Where did 2015 just go?

We had a busy year.

Flew to Paris and the South of France on buying trips.

Where we encountered Air B n B for the first time....what a wonderful idea.
I returned to places in Paris I've always loved.

Had several pieces in magazines which we were commissioned to work on.

Had a great write up in Antiques Trade Gazette


The first time I tried to paint and distress furniture,
it was over twenty years ago and the
 piece was a Habitat coffee table,
with no real age to it, probably 1970's.

It was scruffy and by then offensive to my eye,

  I had heard there were ways to
paint and distress furniture
 to give a
more interesting aged look to it,
but didn't know where to start looking.

No pc's or Internet then.

No Google to ask.

So I rang an artist friend, ( and yes, we still just phoned each other in those days,)
who talked me through sanding the wood back and painting it with emulsion,
(wow, we only ever used that on walls and ceilings, so that in itself was a revelation)
and then waxing it.

What with, I asked her?
Where do I go to get all this stuff?
Her reply?
" Don't worry if you can't find the furniture wax,
you can just use brown boot polish"

That's  what I did and so,
 my first aged and distressed piece was completed.

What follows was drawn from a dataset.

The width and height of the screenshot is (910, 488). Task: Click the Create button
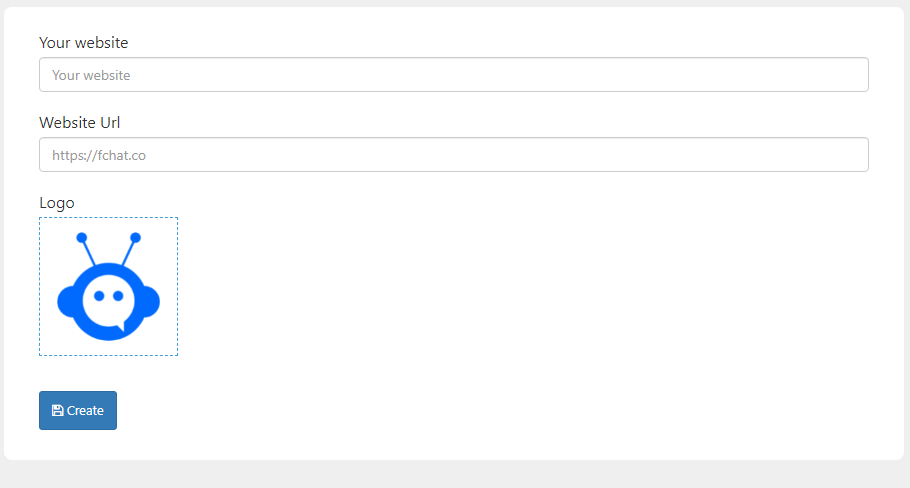coord(78,410)
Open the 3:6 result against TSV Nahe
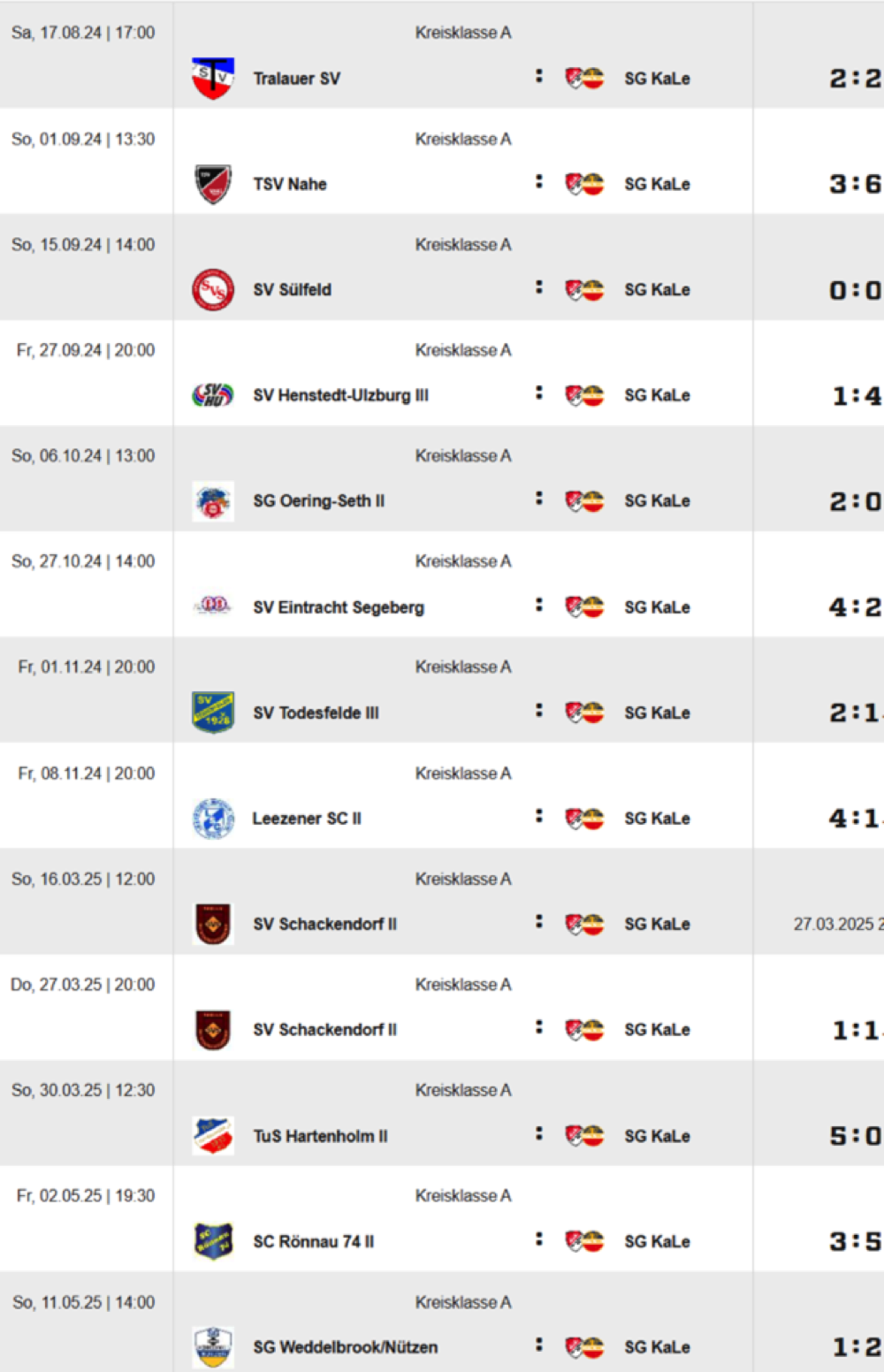The image size is (884, 1372). (855, 184)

Eighteen years ago, my friend, Allie,
who I had recently met through working at the
Body Shop headquarters in Littlehampton,
 and myself, found we were both into making
and creating.
We laughed as we talked about the same creative milestones.

Macramé and candle making,
crochet and cards,
and a hundred other things

So, we thought we could make a bit of extra cash
, selling on market stalls.

We found an old warehouse, 
a 19th century brewery building, 
hidden away in a little side
street in Arundel where I lived.

It was in a total mess.

 Filthy, damp
 and filled to bursting with kitchen units.
Stacked floor to  the ceiling.
Left behind by a company who had gone into liquidation 

Together with another friend, Zoe,
who we had worked with at the Body Shop
we moved in, and with the
assistance of an army of helpers and friends
 from Body Shop HQ,
we cleared, painted and opened our
warehouse in less than a week.

"Ambiance" was born.

The name was something we bashed around for days.

Well...we only had days. 

We went to London to buy stock 
at one of the importers
 we had heard of, 
and afterwards
had a snack in the one of
 the brand new restaurants
  that appeared to be springing 
up all over the place....

Cafe Rouge.

Afterwards, we stood outside,
and remarked on the ...the...the...
Allie screamed "AMBIANCE"

At the opening, looking back,
we barely had anything in the massive warehouse,
but the place was filled with friends
 generously wishing us well,
 and supporting our new venture,
 and that was good enough for us.

Even Gordon Roddick, 
head of the Body Shop, 
turned up, though we suspected our
business would never be QUITE as successful as his.

We barely had any stock.

Well, we hardly had any money.

I had recently lost my job and had 
been signing on and Allie was bringing up
two very young children.

Somehow, don't ask me how we did it,
we managed  
to buy junk items to restore and decorate.
 We eventually  built up  
quite a warehouse of interesting pieces
 and a loyal following of fans.

Slowly, we were teaching ourselves 
to paint furniture, decoupage, craquelure and gild.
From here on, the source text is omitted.